À primeira vista me apaixonei tanto, que decidi morar lá e morei em Lençóis por um ano. Fiz amigos. Vivia no meio do mato. Me reconectei com a natureza, com a espiritualidade. Fiz muitas trilhas e fui muito feliz. É, talvez, o lugar que eu mais amo no mundo.
Mas lembro que nas redes sociais muita gente me indicava para ir conhecer o Vale do Capão. Uma pequena vila que fica na cidade de Palmeiras.
Fui,
e me espantei.
Me surpreendi.
Uma energia diferente. Pessoas diferentes. Sotaques diferentes.

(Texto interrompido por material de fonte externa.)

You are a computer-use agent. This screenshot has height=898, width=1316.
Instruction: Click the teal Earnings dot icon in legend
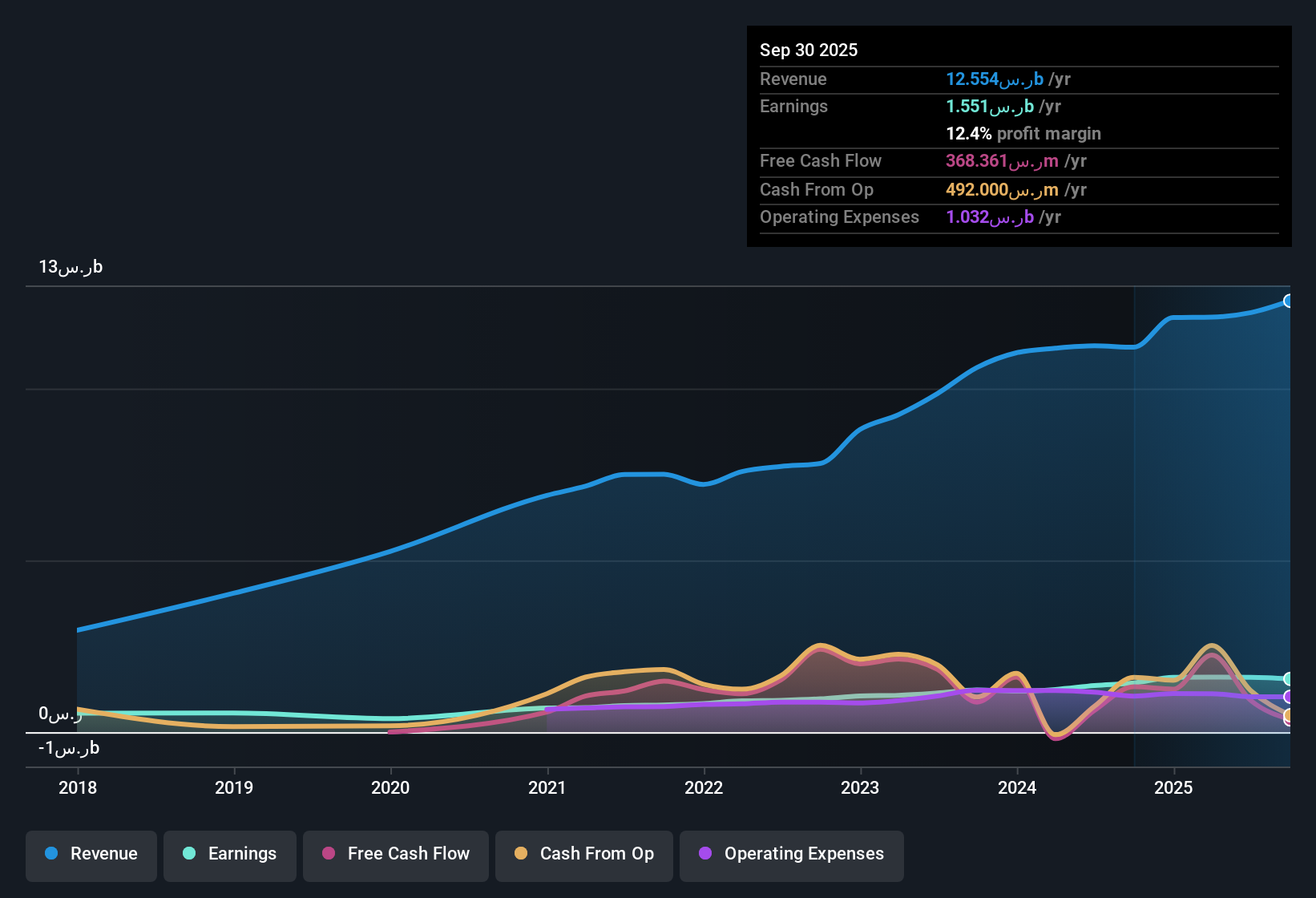pyautogui.click(x=188, y=854)
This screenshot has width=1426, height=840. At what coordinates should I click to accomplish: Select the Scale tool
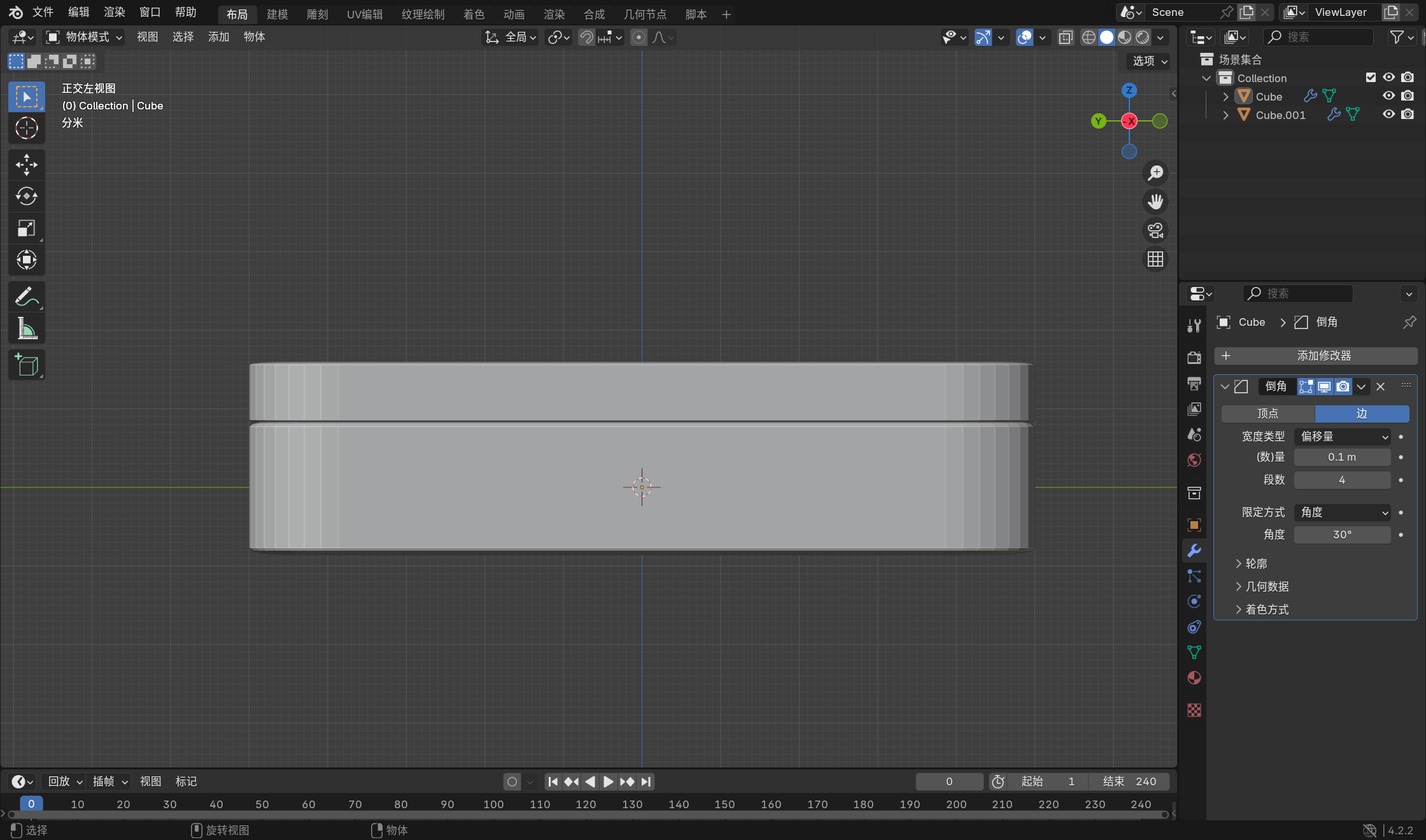pyautogui.click(x=26, y=228)
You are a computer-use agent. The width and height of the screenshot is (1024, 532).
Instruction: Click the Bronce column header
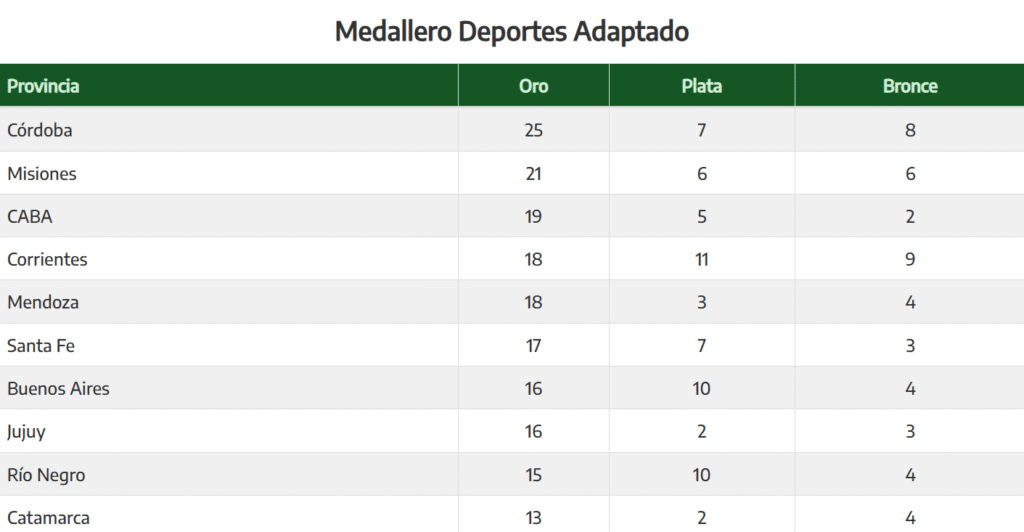coord(909,86)
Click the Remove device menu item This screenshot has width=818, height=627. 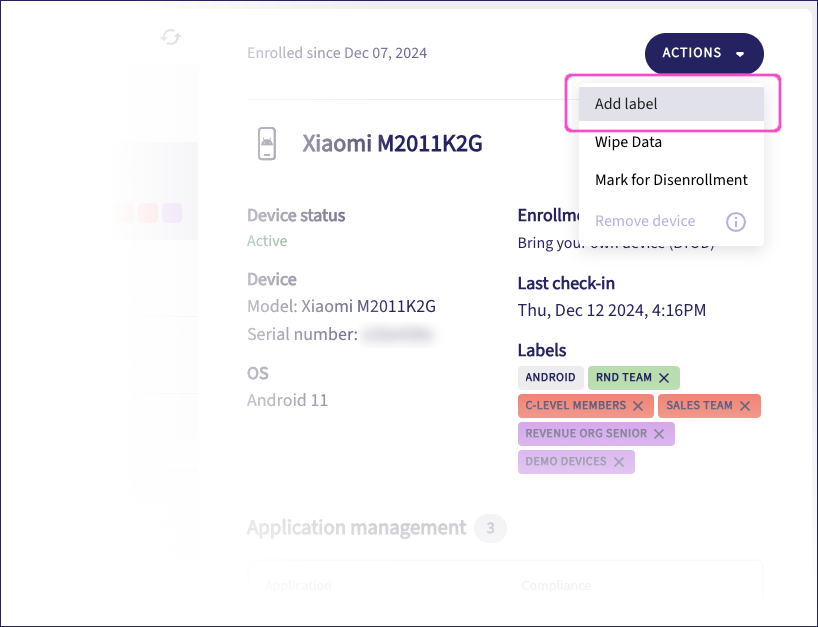(x=644, y=221)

Como pode, um lugar no sertão da Bahia, estado com maior população negra do Brasil, não haver negros?
Não havia!
Aquele Anderson recém chegado na região, precisou procurar muito.

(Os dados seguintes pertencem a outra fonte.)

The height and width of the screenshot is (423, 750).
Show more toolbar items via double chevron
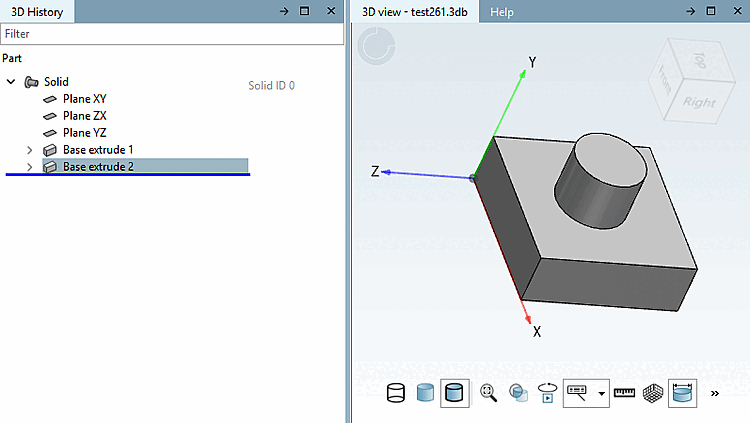coord(715,393)
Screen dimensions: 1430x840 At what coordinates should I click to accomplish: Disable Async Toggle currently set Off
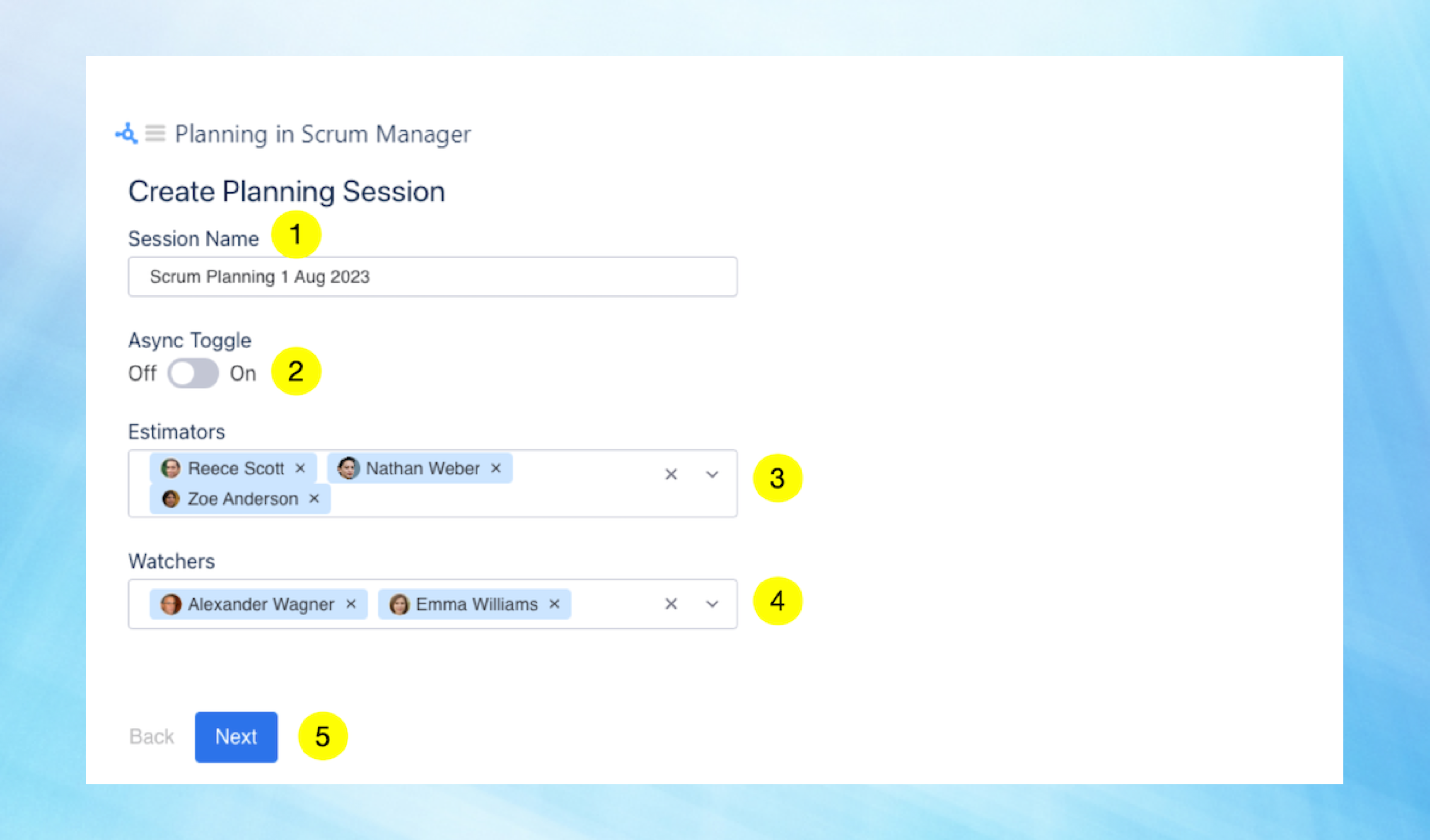(x=192, y=373)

Nem no setor de serviços, onde é comum encontrar pessoas parecidas comigo, havia pessoas parecidas comigo.
Estava errado.
Está errado!
Existe uma explicação maravilhosa em um vídeo da Elisa Lucinda onde ela diz que, se você sabe onde encontrar pessoas brancas, e você sabe onde encontrar pessoas negras, ali tem um apharteid. Não dá para chamar de outro nome.
Ali no Vale do Capão existia um aparheid e eu estava impactado como ninguém falava sobre isso. Ninguém demonstra incômodo. E quando toquei no assunto com pessoas de lá, percebi que eu era incômodo.

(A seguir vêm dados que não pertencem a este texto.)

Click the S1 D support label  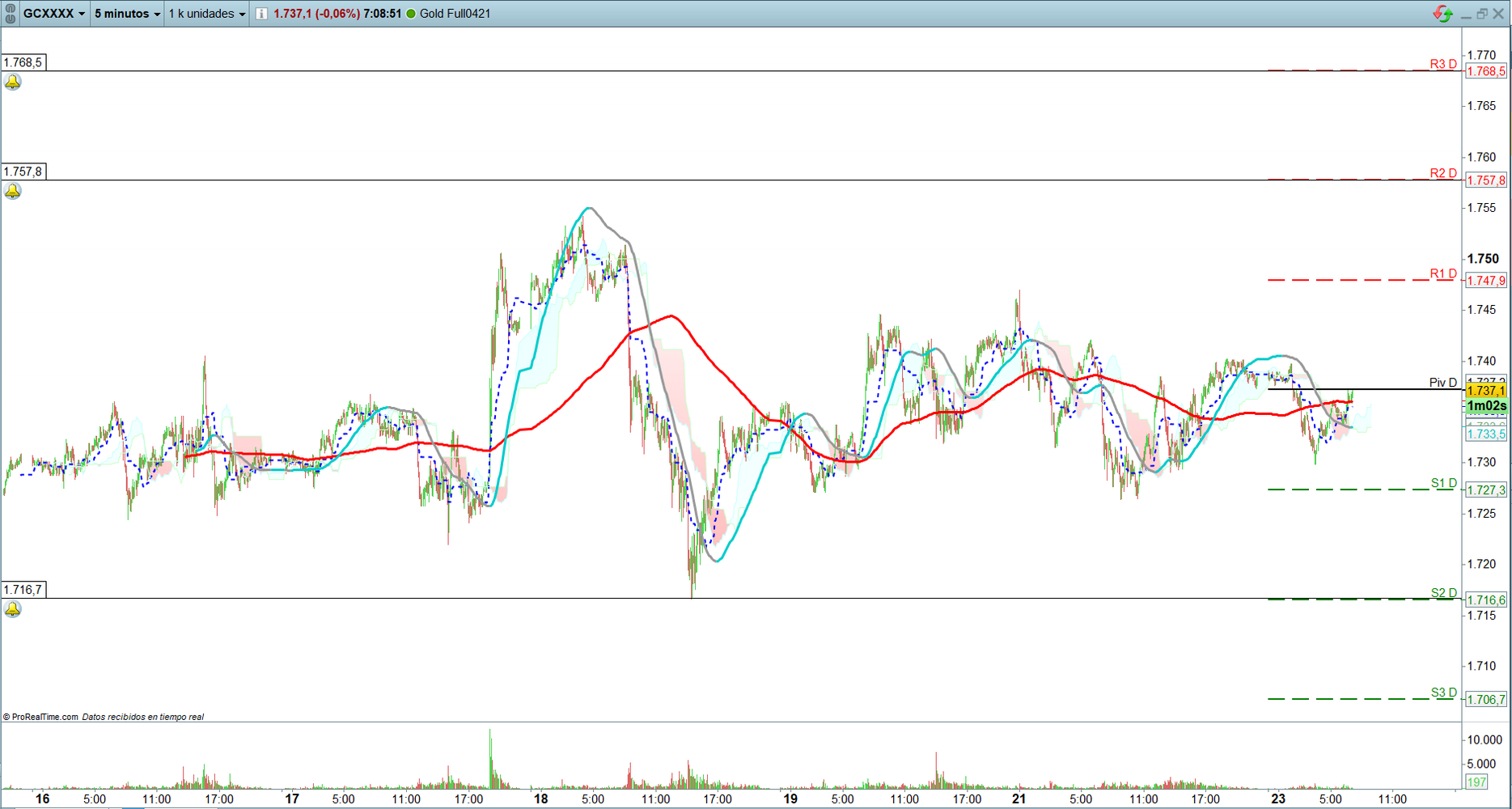[1443, 483]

Na época compartilhei em uma rede social e sabe aquelas situações de uma pessoa enviar para outra, que envia para outra e de repente aquilo viraliza? Aconteceu.
Eu recebia centenas de mensagens de pessoas, que, pasmem, ignoravam o que eu falava, defendendo o lugar.
Tanto lá, ao vivo, como nas redes sociais, eu ouvia coisas como: “Cara, você não entendeu a magia do lugar” ou “Mano, aqui é lugar de cura, de luz”.
E o perfil das pessoas que defendiam era o mesmo, com uma curiosidade: algumas delas sequer tinham ido àquele lugar.
Me senti só.
Só no Vale do Capão.
Só nas redes sociais.
Entre dreadlocks loiros e roupas indianas caríssimas, a cada fala, cada sotaque, eu me sentia no sul/sudeste do Brasil, com algumas pitadas de pessoas falando em espanhol.
A referência que tenho da Bahia são os sorrisos, a simpatia, a energia e a comida boa. A Bahia tem algo diferente. Você chega, você já sabe que está na Bahia.
Ali, não ouvi a sonoridade do sotaque mais bonito do Brasil.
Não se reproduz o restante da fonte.